Bennett’s donation to Francis is his second largest after the $294,246 donation Francis received from charter PAC Texans for Educational Freedom. The organization recruits, trains, and supports candidates who support “school choice” privatization efforts under the cover of eliminating “radical indoctrination, anti-American curriculum, and sexually explicit materials” from schools. Major contributors to Texans for Educational Freedom include longtime proponents of school privatization. These contributors include Texas Public Policy Foundation founder James Leininger, who since 1998 has attempted to push school vouchers in Texas; Richard Weekley, board member of the charter and voucher proponent Texans for Education Reform; and Stuart Saunders, board chair of the Heritage Classical Academy. 

Last year, Heritage Classical Academy submitted its third charter application with a proposal to use curriculum from the conservative Christian Hillsdale College. The SBOE had rejected Heritage’s application two previous times. This time, after Republican SBOE members Jay Johnson and Matt Robinson joined Democratic members in rejecting Saunders’ charter, Johnson lost his seat to Aaron Kinsey, who was bankrolled with a $132,420 contribution from Texans for Educational Freedom. 

SBOE District 15 Member Aaron Kinsey is a Permian Basin businessman who campaigned on eliminating the “left agenda” and “critical race theory” from schools so that the state’s curriculum would reflect conservative values. Kinsey has even called “critical race theory” a “rebranding of communism.” 

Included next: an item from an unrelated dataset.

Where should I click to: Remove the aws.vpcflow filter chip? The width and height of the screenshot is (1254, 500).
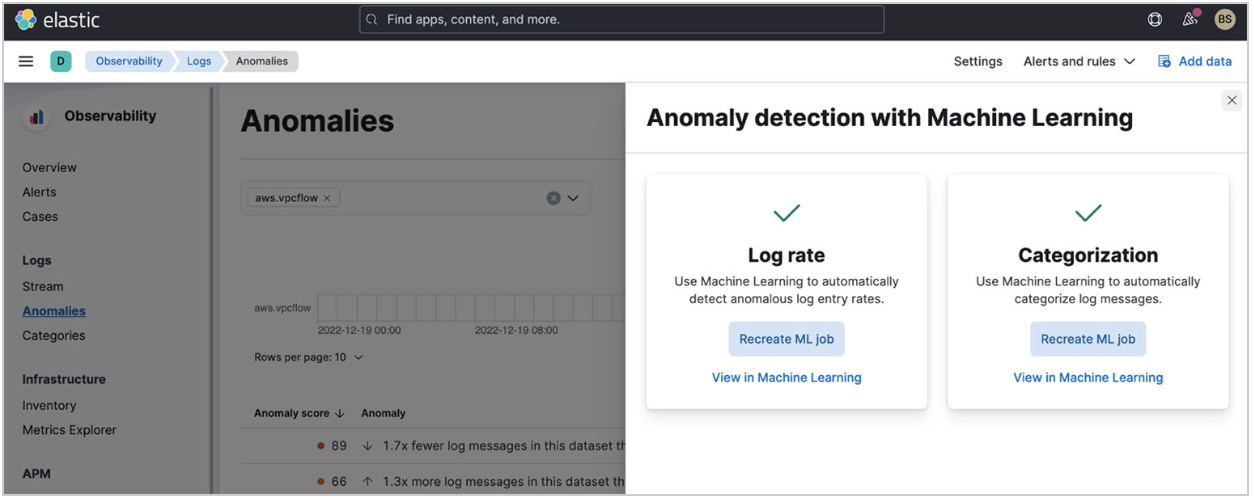point(327,198)
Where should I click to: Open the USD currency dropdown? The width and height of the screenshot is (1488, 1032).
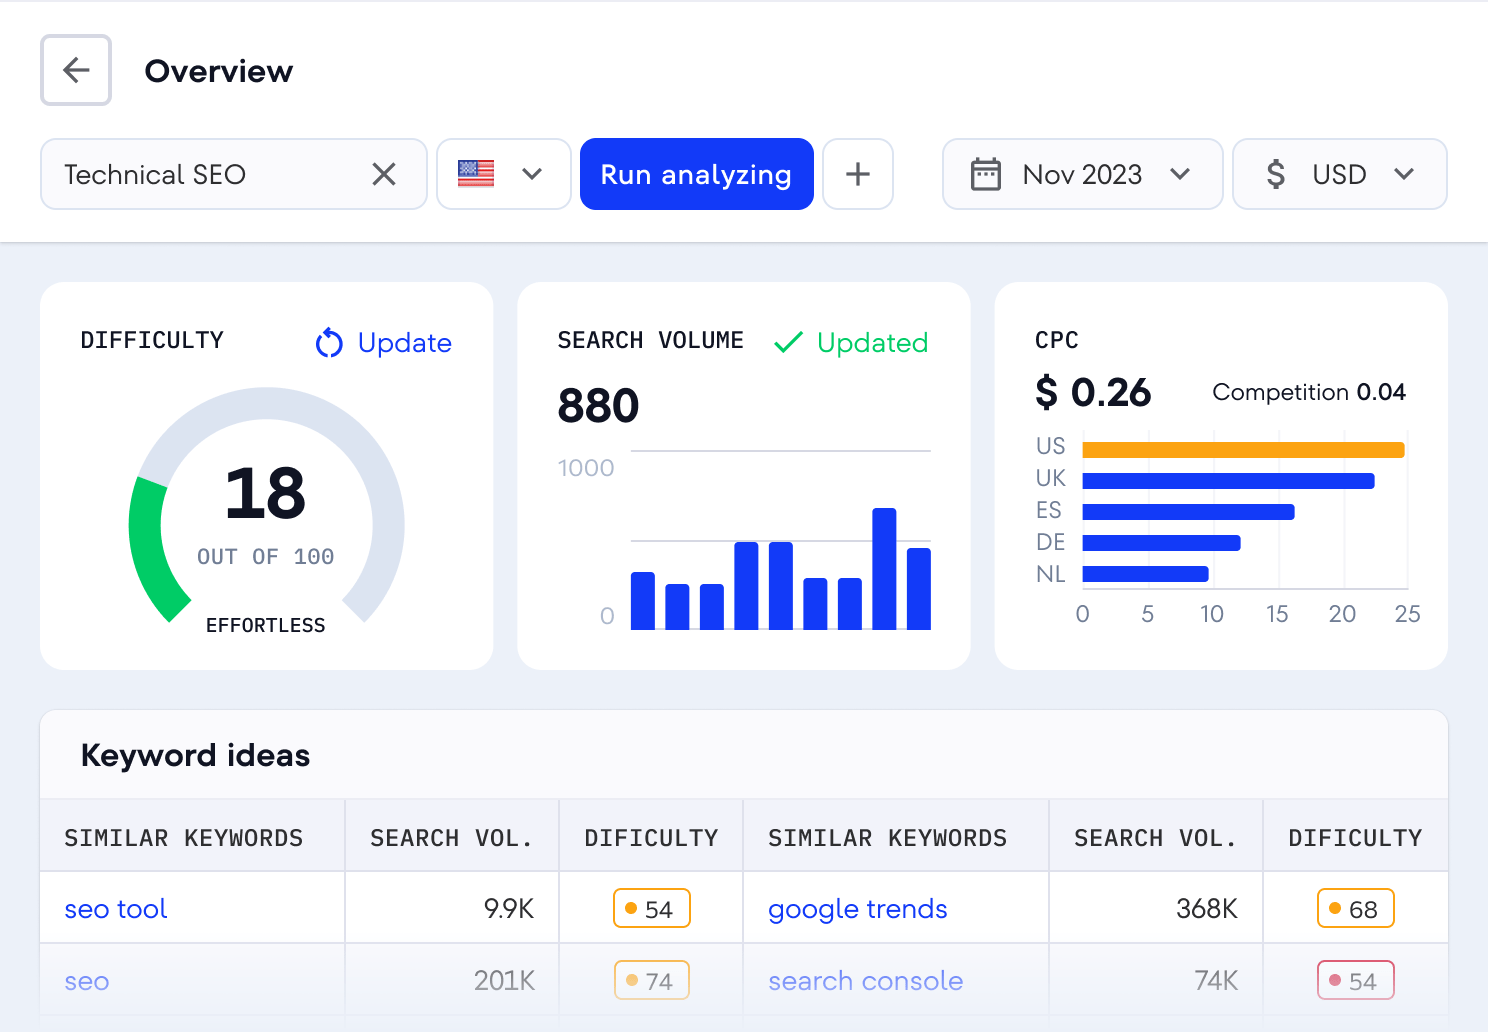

Kinsey’s list of contributors reads as a who’s who of wealthy public school defunders: Texans for Educational Freedom; Charter Schools Now PAC, supported by the Walton family; oil tycoons Tim Dunn and Alex Cranberg, who have long funded private school voucher efforts; and Collin Sewell, CEO of the charter chain IDEA Public Schools, which used $15 million of public money to lease a private eight-passenger jet for its executives. 

None of this bodes well for our public schools that are continuing to lose funding from charter school expansion. According to the public school advocacy group Texas State Teachers’ Association, charters enroll only six percent of Texas students but receive about 16 percent of the state’s public school funds. 

The SBOE now oversees a statewide system struggling with students’ pandemic learning gap, years of underfunding, and a teacher shortage, fueled by low pay, ballooning class sizes, and right-wing attacks. The stakes are high for Texas students, parents, and teachers. Public integrity, on the other hand, is not.